The Eulerian magnification process is straight forward:
(1) An image sequence is decomposed into different spatial frequency bands using Laplacian pyramids
(2) The time series corresponding to the value of a pixel on all levels of the pyramid are band-pass filtered to extract frequency bands of interest
(3) The extracted band-passed signals are multiplied by a magnification factor and this result is added to the original signals
(4) The magnified signals that compose the spatial pyramid are collapsed to obtain the final output
If the input video has multiple channels (e.g., each frame is a color image in RGB color space), then we can process each channel independently. The YIQ color space is particularly suggested for Eulerian magnification since it allows to easily amplify intensity and chromaticity independently of each other (we can use
ntsc2rgb to move between RGB and YIQ in MATLAB).
The hard part of the process is to find the right parameters to get the desired magnification effect. For example, one can change the size of the Laplacian pyramid, multiply the time series corresponding to the value of a pixel by different scale factors at different levels of the pyramid, or attenuate the magnification when adding the augmented band-passed signals to the original ones. The choice of the band-pass filter (e.g., the range of frequencies it passes/rejects, its order, etc.) can also influence the obtained results. This exploration is part of the project, so you should start early!
The first step to augment a video is to compute a Laplacian pyramid for every single frame (see Szeliski's book, section 3.5.3). The Laplacian pyramid was originally proposed by Burt and Adelson in their 1983 paper The Laplacian pyramid as a compact image code, where they suggested to sample the image with Laplacian operators of many scales. This pyramid is constructed by taking the difference between adjacent levels of a Gaussian pyramid, and approximates the second derivative of the image, highlighting regions of rapid intensity change.
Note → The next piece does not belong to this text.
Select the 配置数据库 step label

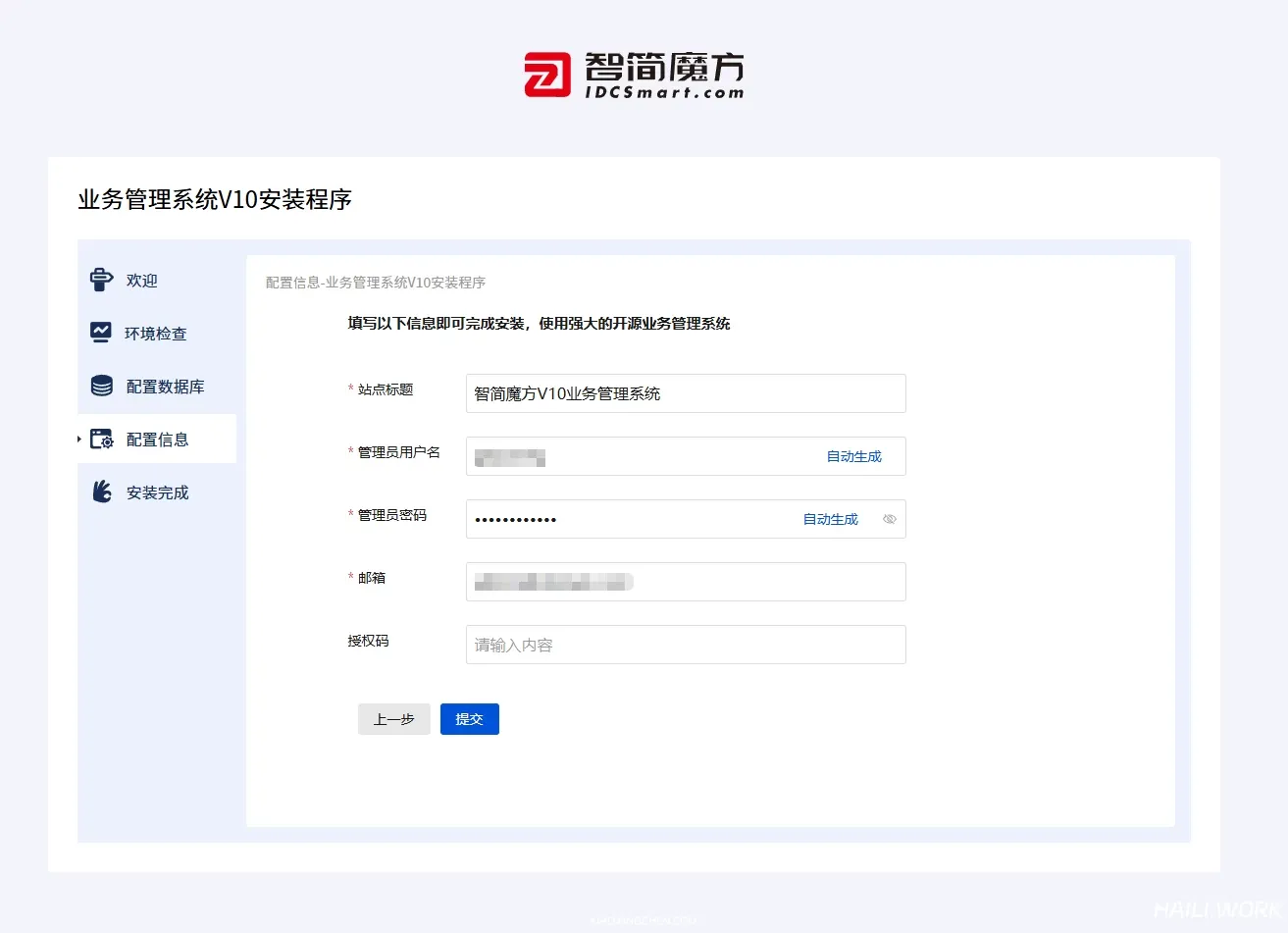coord(165,387)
Each level of the Laplacian pyramid will have different spatial frequency information, as shown in the picture above. Notice that we need to upsample one of the images when computing the difference between adjacent levels of a Gaussian pyramid, since one will have a size of wxh, while the other will have (w/2)x(h/2) pixels. Since the last image in the Gaussian pyramid does not contain an adjacent image to perform the subtraction, then it just becomes the last level of the Laplacian pyramid.
Notice that by doing the inverse process of constructing a Laplacian pyramid we can reconstruct the original image. In other words, by upsampling and adding levels of the Laplacian pyramid we can generate the full-size picture. This reconstruction is necessary to augment videos using the Eulerian approach.
We consider the time series corresponding to the value of a pixel on
all spatial levels of the Laplacian pyramid. We convert this time
series to the frequency domain using the Fast Fourier Transform
fft in MATLAB), and apply a band pass filter to this
signal. The choice of the band-pass filter is crucial, and we recommend
designing and visualizing the filter with
fvtool in MATLAB
(see an example by MathWorks).
To make this process easier, we provide you with a
butterworthBandpassFilter function to
generate a Butterworth band-pass filter of a particular order. This
function was generated with
fdatool, and is optional for you to use. You can download the
file, or use the code below for reference:
% Hd = butterworthBandpassFilter(Fs, N, Fc1, Fc2)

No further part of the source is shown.